Sunday, September 7, 2008

Calm Life

I had a panic attack yesterday. I have come to the conclusion that I must have stress and worry. I told Brad that I thought our lives were too much about us and not enough about others. That my life would end with a "what the fuck?" I said I feel there is more out there for me and I don't want to look back on life and say what the fuck. He looked freaked out - like a deer in headlights.... i laughed and said - honey - i don't mean with other people. He smiled. I said that it has nothing to do with you as my partner.... but i said that i am freaking out a bit cause i think i want kids.....

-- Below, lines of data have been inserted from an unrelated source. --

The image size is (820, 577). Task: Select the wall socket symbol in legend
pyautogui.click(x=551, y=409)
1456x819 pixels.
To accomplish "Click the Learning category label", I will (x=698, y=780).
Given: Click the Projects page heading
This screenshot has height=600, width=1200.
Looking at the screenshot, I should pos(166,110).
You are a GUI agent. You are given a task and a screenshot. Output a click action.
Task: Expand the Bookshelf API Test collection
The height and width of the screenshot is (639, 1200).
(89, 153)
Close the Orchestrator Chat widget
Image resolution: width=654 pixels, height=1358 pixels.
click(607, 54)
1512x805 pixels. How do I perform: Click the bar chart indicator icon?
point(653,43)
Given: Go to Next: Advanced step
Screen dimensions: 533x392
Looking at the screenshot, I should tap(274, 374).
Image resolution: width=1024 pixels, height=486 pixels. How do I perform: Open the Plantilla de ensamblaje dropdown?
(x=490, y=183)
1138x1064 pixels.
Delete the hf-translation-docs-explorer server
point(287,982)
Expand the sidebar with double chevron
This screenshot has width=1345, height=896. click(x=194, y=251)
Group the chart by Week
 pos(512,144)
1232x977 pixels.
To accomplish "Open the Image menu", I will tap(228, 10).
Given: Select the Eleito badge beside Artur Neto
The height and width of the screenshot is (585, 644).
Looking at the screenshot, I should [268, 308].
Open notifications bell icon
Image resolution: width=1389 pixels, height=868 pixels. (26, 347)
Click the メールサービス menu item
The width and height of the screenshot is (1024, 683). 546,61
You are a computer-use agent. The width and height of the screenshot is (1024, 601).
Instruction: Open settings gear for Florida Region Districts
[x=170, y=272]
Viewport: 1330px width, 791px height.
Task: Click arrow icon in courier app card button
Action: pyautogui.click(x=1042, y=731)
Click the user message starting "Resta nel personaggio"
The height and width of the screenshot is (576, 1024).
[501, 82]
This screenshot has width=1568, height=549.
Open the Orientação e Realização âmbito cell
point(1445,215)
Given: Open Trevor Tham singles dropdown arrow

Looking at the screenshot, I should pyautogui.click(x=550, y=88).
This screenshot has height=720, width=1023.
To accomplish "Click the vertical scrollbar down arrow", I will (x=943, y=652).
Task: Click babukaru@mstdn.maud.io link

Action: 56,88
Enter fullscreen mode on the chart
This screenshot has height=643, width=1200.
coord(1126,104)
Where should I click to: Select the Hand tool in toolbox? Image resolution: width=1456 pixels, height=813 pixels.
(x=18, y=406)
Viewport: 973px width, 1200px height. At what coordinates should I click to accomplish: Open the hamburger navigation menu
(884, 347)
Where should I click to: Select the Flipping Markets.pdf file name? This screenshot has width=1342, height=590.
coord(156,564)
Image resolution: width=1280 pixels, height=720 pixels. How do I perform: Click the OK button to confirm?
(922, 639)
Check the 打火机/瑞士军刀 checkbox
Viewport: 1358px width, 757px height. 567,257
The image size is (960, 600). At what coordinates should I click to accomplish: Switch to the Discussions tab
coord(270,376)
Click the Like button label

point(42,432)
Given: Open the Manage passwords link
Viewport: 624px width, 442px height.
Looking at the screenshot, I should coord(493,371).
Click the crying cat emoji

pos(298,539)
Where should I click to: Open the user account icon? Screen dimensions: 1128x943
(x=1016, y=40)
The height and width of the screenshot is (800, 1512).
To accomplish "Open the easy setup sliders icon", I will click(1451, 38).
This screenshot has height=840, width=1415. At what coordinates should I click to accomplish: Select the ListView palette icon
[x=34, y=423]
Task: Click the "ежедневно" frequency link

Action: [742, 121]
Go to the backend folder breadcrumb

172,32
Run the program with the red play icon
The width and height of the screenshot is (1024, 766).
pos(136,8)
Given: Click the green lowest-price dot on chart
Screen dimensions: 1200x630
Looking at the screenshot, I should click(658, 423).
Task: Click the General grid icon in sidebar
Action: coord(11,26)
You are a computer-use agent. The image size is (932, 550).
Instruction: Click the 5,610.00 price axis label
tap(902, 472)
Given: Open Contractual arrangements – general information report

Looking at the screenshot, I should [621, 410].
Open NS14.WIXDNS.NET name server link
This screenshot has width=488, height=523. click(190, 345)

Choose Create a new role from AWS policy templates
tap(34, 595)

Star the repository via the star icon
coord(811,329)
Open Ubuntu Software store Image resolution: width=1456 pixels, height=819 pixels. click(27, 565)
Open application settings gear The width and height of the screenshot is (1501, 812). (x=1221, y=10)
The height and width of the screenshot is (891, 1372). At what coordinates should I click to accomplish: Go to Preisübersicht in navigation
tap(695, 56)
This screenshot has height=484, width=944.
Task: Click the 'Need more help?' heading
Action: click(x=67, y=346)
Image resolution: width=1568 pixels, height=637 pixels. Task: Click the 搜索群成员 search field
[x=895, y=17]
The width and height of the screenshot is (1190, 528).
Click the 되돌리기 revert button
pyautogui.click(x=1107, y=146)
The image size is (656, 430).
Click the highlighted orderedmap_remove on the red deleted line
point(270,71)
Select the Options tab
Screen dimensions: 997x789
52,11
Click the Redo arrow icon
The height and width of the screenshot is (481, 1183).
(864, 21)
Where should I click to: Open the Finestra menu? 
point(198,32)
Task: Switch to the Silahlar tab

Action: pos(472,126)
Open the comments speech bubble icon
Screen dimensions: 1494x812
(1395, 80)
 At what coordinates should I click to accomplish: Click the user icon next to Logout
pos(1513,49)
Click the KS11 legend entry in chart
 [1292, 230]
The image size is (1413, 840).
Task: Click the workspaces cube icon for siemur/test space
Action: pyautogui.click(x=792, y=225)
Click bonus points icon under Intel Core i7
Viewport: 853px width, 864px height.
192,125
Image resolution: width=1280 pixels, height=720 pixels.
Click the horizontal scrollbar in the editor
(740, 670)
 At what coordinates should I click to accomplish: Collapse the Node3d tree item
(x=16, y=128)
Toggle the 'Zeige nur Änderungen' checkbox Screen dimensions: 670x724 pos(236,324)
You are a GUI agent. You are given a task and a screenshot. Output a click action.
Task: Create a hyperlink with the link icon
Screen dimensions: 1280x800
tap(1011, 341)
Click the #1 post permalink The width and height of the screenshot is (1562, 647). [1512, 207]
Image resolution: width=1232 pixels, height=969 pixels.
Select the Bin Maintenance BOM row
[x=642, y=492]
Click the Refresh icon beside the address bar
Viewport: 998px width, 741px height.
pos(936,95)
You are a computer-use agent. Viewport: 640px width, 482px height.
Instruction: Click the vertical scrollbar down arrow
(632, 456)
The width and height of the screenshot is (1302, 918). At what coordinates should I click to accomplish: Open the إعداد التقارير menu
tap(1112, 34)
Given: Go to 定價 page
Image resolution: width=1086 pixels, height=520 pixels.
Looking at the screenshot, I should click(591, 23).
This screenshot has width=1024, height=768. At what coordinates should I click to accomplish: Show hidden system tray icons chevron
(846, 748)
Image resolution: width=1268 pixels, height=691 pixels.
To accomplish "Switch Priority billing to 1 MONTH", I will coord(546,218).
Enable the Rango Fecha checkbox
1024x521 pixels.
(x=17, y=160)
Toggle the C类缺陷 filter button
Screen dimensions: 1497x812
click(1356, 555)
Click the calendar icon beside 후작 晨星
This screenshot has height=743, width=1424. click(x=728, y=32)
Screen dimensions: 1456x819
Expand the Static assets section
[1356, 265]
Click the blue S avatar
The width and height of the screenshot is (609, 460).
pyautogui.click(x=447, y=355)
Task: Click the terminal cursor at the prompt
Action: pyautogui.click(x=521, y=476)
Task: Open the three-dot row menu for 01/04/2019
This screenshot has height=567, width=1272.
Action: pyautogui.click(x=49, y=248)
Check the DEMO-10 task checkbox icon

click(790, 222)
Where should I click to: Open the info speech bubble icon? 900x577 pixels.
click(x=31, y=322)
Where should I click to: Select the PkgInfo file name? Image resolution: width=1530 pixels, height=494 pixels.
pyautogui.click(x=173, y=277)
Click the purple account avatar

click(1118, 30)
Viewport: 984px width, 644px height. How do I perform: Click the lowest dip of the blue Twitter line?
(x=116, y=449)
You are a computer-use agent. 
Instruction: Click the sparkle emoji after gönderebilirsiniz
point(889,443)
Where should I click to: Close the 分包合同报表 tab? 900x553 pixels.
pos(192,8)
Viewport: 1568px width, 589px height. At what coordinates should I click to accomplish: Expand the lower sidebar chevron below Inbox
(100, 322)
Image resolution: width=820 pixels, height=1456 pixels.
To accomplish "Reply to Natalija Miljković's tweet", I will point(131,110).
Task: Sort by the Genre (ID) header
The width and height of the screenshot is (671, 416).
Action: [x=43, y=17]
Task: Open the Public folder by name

I am considering therapy again - I have an overactive imagination when it comes to Brad - like a paralyzing reaction of panic and fear. Then I thought - last time I tried to go to therapy about myself - it was at Kaiser with a Dr. that fucking made it worse - not better - or even in a way that made me think - I left the office in such a panic and freaked state that I thought I was loosing my mind. I want to be able to speak with someone - without some crazy shit about Brad and the fact that he used to hide shit - and although it is the root of some of panic shit - that isn't the point... it isn't the point to give me AA helplines and said yep - he sounds like an alcoholic... fucking i'm more of an alcoholic than him at this point...the first lady I went too - she was more up my alley - but had a waiting list...

I think I'm overindulgent. It is like I need to whip myself or something to make me feel like I am suffering. So - I think I think of bad things to make myself suffer...

Well enough rambling...

one whiskey - one scotch - and one beer.